We have some great Jewish entertainers over here. But—with a few exceptions — they have not been as out there in their heritage as Woody Allen, Jackie Mason, Joan Rivers, or Nora Ephron. Why is it that New Yorkers had Seinfeld, and we managed only the embarrassing Friday Night Dinner?


Perhaps the confidence in American Jewish identity starts with that country’s constitution: it’s enshrined in the First Amendment that all religions are equal. England had centuries of Christian persecution in the Middle Ages, but the first known Jewish settler, Dutchman Jacob Barsimson, came to New Amsterdam (as it then was) only in August 1654, closely followed by a group of Jewish settlers from Recife in Brazil.


Then, at the turn of the last century, 2.5 million Ashkenazi Jews arrived from central and eastern Europe, settling in the Lower East Side, like my ancestors in London’s East End. By 1910, a million Jews made up 25 percent of New York’s population. And so Jewish language and cuisine became part of the fabric of the growing metropolis.


There’s an Asser Levy Park in Coney Island, named after the first Jew to own a house in north America. There even used to be an International Beigel Bakers Union, which existed up to the early 1970s, after which bagels — note the new spelling —went global. ‘Local 338’ was established by 300 Manhattan “bagel craftsmen” in the early 1900s. All the members were Jewish and meetings were conducted in Yiddish, their recipe as closely guarded as Coca-cola’s.


This legacy remains. Even now, perfectly gentile bagel shops offer a ‘schmear’ of cream-cheese on their sandwiches. New Yorkers schlep uptown; taxi drivers call one other schmucks.


These days, there are 1.5 million Jews in New York — more even than the city of in Tel Aviv. This compares with only 250,000 in the UK, with nine out of ten of us living in London. But, for me, it’s not just the numbers game. What stands out for me in New York is the easy meshing of the secular, the religious, and the simply cool.

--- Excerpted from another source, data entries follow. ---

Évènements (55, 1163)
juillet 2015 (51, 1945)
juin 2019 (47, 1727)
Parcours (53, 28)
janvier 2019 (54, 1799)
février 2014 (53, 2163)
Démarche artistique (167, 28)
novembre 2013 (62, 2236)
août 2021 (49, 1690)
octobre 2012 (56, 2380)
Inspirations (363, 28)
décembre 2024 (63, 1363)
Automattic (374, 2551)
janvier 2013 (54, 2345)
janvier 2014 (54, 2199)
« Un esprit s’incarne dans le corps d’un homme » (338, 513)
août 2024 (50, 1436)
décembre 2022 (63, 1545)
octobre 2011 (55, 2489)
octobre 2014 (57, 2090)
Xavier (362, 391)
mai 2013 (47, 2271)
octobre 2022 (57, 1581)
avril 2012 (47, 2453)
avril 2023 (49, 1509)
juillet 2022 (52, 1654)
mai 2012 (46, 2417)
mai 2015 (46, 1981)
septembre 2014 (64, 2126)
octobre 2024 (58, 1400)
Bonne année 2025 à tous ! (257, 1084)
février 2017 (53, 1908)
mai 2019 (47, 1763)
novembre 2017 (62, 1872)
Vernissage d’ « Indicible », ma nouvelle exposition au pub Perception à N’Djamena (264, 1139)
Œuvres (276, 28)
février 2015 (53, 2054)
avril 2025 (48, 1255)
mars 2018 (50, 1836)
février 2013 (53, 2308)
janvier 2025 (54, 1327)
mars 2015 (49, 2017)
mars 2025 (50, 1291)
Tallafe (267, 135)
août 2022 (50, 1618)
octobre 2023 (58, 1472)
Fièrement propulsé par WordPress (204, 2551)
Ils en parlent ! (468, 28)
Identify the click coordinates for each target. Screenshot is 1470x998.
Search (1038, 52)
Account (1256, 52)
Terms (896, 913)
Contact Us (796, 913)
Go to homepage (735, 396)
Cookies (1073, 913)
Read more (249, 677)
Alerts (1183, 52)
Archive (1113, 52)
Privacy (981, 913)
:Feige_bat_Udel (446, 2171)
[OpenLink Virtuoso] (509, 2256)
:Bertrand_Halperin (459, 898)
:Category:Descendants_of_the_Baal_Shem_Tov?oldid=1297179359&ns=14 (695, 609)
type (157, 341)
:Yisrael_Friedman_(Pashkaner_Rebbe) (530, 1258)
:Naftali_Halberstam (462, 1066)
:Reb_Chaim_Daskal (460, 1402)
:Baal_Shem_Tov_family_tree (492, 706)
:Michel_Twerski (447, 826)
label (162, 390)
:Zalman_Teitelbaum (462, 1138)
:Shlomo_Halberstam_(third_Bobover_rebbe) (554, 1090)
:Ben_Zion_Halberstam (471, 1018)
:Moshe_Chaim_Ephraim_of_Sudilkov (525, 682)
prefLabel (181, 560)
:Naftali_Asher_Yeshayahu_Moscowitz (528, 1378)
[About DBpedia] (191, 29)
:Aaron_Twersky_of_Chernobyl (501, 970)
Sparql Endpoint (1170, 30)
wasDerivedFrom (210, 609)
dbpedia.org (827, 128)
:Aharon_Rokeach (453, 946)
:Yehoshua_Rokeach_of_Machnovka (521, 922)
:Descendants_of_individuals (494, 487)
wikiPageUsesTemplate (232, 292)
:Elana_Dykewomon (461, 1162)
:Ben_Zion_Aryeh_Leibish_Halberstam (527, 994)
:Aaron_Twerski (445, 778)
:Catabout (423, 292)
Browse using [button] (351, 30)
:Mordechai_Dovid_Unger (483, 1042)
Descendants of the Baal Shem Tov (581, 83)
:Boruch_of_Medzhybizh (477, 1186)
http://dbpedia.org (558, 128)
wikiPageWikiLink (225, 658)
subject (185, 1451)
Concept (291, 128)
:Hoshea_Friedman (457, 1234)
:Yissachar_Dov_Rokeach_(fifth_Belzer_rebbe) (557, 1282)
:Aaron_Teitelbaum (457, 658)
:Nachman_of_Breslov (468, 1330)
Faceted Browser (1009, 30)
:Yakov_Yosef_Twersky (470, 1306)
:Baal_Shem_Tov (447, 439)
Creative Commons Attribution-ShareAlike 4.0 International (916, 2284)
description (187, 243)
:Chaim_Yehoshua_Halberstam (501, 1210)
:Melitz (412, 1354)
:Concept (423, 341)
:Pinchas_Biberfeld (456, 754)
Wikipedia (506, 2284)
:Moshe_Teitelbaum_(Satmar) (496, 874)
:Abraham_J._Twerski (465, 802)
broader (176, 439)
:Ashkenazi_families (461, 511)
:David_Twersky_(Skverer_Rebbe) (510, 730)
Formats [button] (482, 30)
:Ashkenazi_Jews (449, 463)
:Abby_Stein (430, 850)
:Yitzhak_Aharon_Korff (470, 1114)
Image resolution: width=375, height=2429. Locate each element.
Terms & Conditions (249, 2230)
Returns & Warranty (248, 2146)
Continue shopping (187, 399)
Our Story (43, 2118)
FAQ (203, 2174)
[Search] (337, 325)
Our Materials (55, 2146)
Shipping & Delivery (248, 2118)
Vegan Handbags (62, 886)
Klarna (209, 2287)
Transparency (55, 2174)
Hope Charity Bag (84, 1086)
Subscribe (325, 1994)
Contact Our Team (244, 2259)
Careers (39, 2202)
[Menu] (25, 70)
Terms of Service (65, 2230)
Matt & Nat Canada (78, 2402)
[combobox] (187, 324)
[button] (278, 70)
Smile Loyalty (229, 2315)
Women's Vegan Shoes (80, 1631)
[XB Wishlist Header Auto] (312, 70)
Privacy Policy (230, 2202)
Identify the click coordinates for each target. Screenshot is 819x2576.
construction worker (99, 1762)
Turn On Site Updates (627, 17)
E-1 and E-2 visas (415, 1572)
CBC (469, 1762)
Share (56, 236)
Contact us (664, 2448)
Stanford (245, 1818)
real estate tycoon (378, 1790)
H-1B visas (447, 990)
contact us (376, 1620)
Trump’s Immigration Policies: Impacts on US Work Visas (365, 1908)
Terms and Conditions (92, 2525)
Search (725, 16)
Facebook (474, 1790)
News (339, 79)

Williamsburg, Brooklyn, is a case in point: a glorious mix of hipsters and frummers. A short walk from the Lower East Side over the Williamsburg Bridge, Wythe Street, it’s all fashionable beards and the fancy Hoxton Hotel. Wander a few blocks, and you’ll find peyot and yeshivot in the most concentrated Chasidic Jewish community in NYC.


Perhaps the most enjoyable lunchtime on this particular trip found us at Twelve Chairs, one of the New York’s hottest restaurants with branches in SoHo, and a newer one in Brooklyn. Twelve Chairs has hummus, schnitzel, shakshuka and Yemenite chicken soup to die for. The kosher wine is actually… nice. “Good Shabbat dinner,” declares its website on Fridays and Saturdays.


There are Israeli restaurants in London, but they tend to be in Jewish areas, or rolled in more generally with ‘middle Eastern Cuisine’. Twelve Chairs was in-your-face Israeli, the walls festooned with street signs in Hebrew. It was also clear that the diners were not all Jewish, but of various ethnicities.


I know comparisons are odious, that the histories of our two great nations are different. Yes, there is a small, noisy antisemitism here, even if it largely exists on social media. And for sure we made a start in being more vocal in the Jeremy Corbyn era. But maybe it’s time for us to follow our American cousins further in our Jewish confidence. Wouldn’t it be nice to be a bit more Brooklyn?